Çeşitli Milliyetlerden Emekçi Halkımıza;
Partimiz MKP’nin şehir askeri örgütlenmesi olan Partizan Halk Güçlerince halk düşmanı bir kontrgerilla şefi olan Fehmi Altınbilek cezalandırılmıştır. Söz konusu unsur uzun yıllardır partimizin hedefleri arasındaydı. Türk devleti katillerini korumakta itinalıdır. Varlığının devamını eli kanlı bu katillere borçludur çünkü. Fakat biz devrimcilerin hesap sorma bilinci onların bu hesaplarını her seferinde bozdu/bozacaktır. Bu katil sürüsünün korku delhizlerinde saklanarak nasıl rezil bir hayat sürdüklerini çok iyi biliyoruz. 2 yıla yakın bir süredir alt birimlerimize ilgili unsura ilişkin yanıltıcı istihbari bilgi gelmekteydi. “x semtinde Rizeli biri ile müdürü, x semtinde bir temizlik firmasının sahibi” vb. vb. bir anda çeşitli kanallardan gelişen bu veri akışını düşmanın muhtemel bir yem atma hamlesi olarak gören örgütümüz konu üzerinde ciddiyetle durmuş birimlerimize ulaşma peşinde olan istihbarat elemanı unsurlardan biri olan S.D. gözaltına alınmıştır. Yapılan sorgulamada ilgili unsur MİT personeli olmadığı sadece istihbari çalışmalarda kullanıldığı ve bunun karşılığında da para aldığı bilgisini vermiş kendisine zarar vermememiz karşılığında Altınbilek’in tüm bilgilerini bize getireceği pazarlığına girişmiştir. Hayatını kurtarmak için yalan söyleme olasılığına karşın gerekli önlemler alındıktan sonra bu unsura 2 gün süre verilerek denetimli bir şekilde serbest bırakılmıştır. Bu süre sonunda kontra şefinin yeni kimlik bilgileri, Bursa, Erzincan ve Çanakkale’deki akrabalarının adresleri, Ortaköy’deki otel, Caddebostan ve Ataşehir’deki gayrimenkul detayları, oğlunun restoranının adresi, gelinin çalıştığı plaza, torununun gittiği okul, ABD’de ki kızı vb vb pek çok bilgi dosya halinde sunuldu. Yapılan sağlamada bilgilerin doğru olduğu görüldü ve bir harekat planı çıkarıldı.

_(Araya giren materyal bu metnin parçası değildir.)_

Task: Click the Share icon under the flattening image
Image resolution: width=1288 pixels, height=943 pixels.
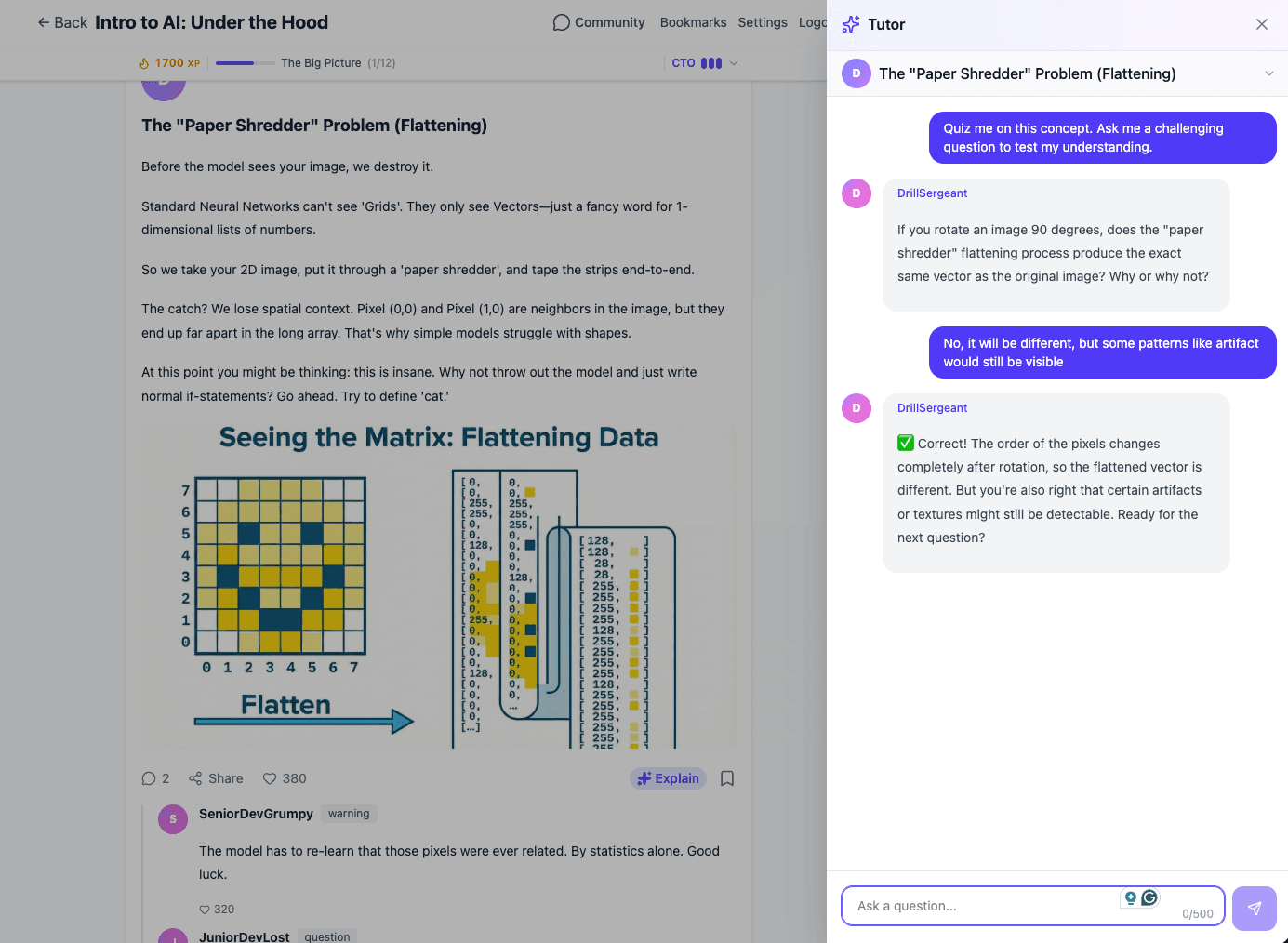Action: [197, 777]
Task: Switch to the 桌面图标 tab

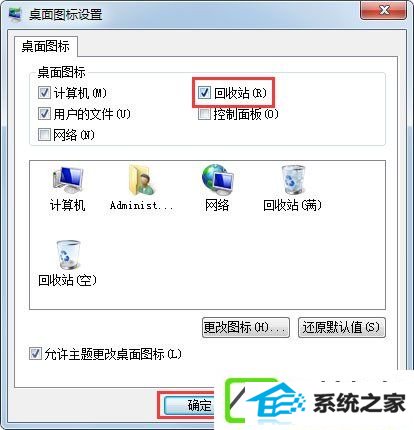Action: pyautogui.click(x=46, y=46)
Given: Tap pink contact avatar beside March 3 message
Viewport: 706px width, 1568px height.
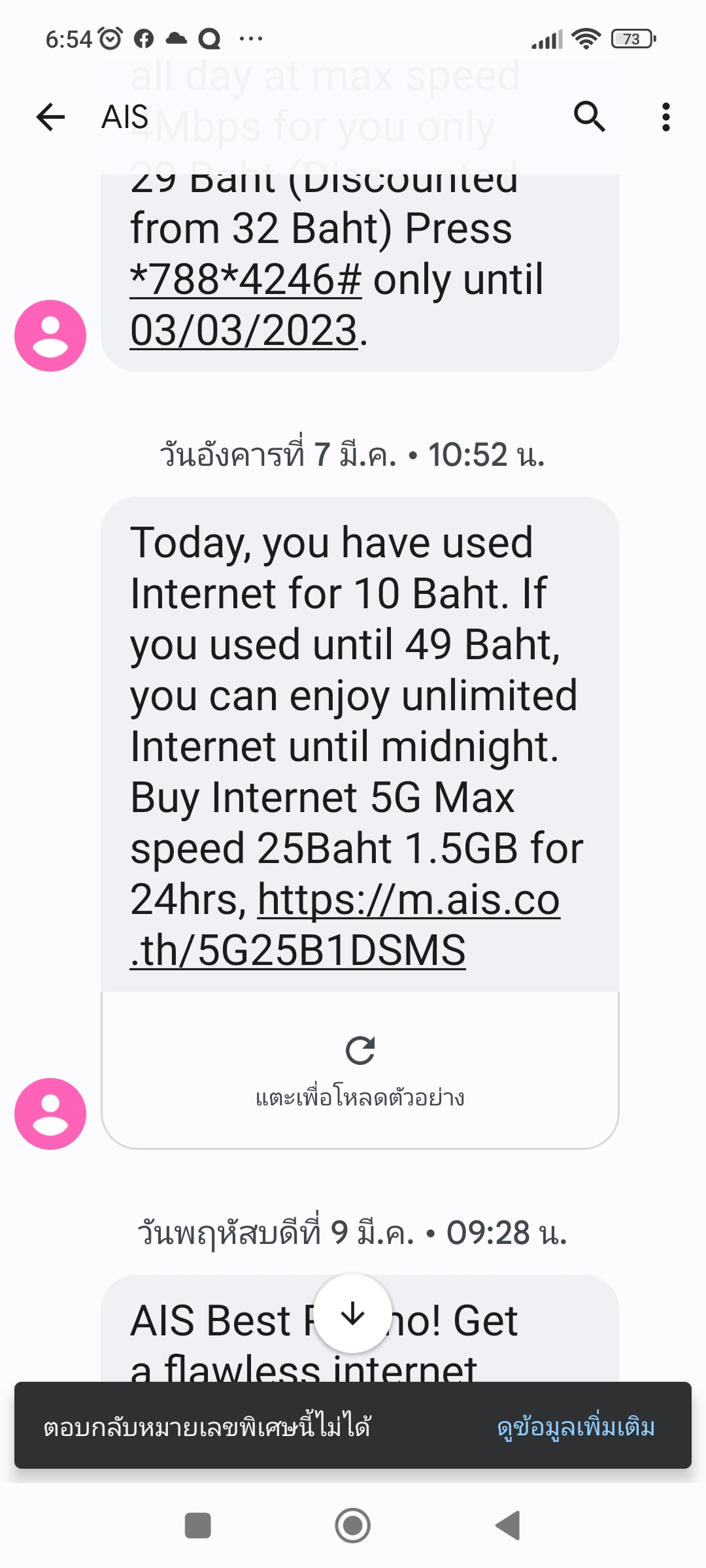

Fehmi Altınbilek derin devlet diye tabir edilen kontrgerilla örgütlenmesinin en tepesinde ki şeflerdendir. Kara Harp okulunu bitirdikten sonra Özel Harp Dairesinde faaliyete başlamış. ABD’de CİA tarafından kontrgerilla eğitimi almıştır. ABD yoğun geçiş gidişleri göz önüne alındığında muhtemelen CİA ile ilişkileri hali hazırda da devam etmekteydi. Yetmişli yıllarda yükselen halk muhalefetinin öncü gücü THKP-C, THKO, ve partimiz MKP önceli TKP (ML)’nin önder kadro ve savaşçılarının imha edilmesini örgütlemiş ve fiilen görev almıştır. Mahir Çayan, İbrahim Kaypakkaya, Ali Haydar Yıldız başta olmak üzere pek çok devrimcinin katilidir. 90’lı yıllarda Veli Küçük ve Cem Ersever ile birlikte JİTEM’i kurmuş, binlerce devrimci ve yurtseverinin katledilmesini örgütlemiştir. Bu halk düşmanı katilin suçlarını yazmaya sayfalar yetmez. Bizim faşist devlet güçlerine bu eylem özgülünde ki mesajımız sadece şudur; AVA GİDEN AVLANIR.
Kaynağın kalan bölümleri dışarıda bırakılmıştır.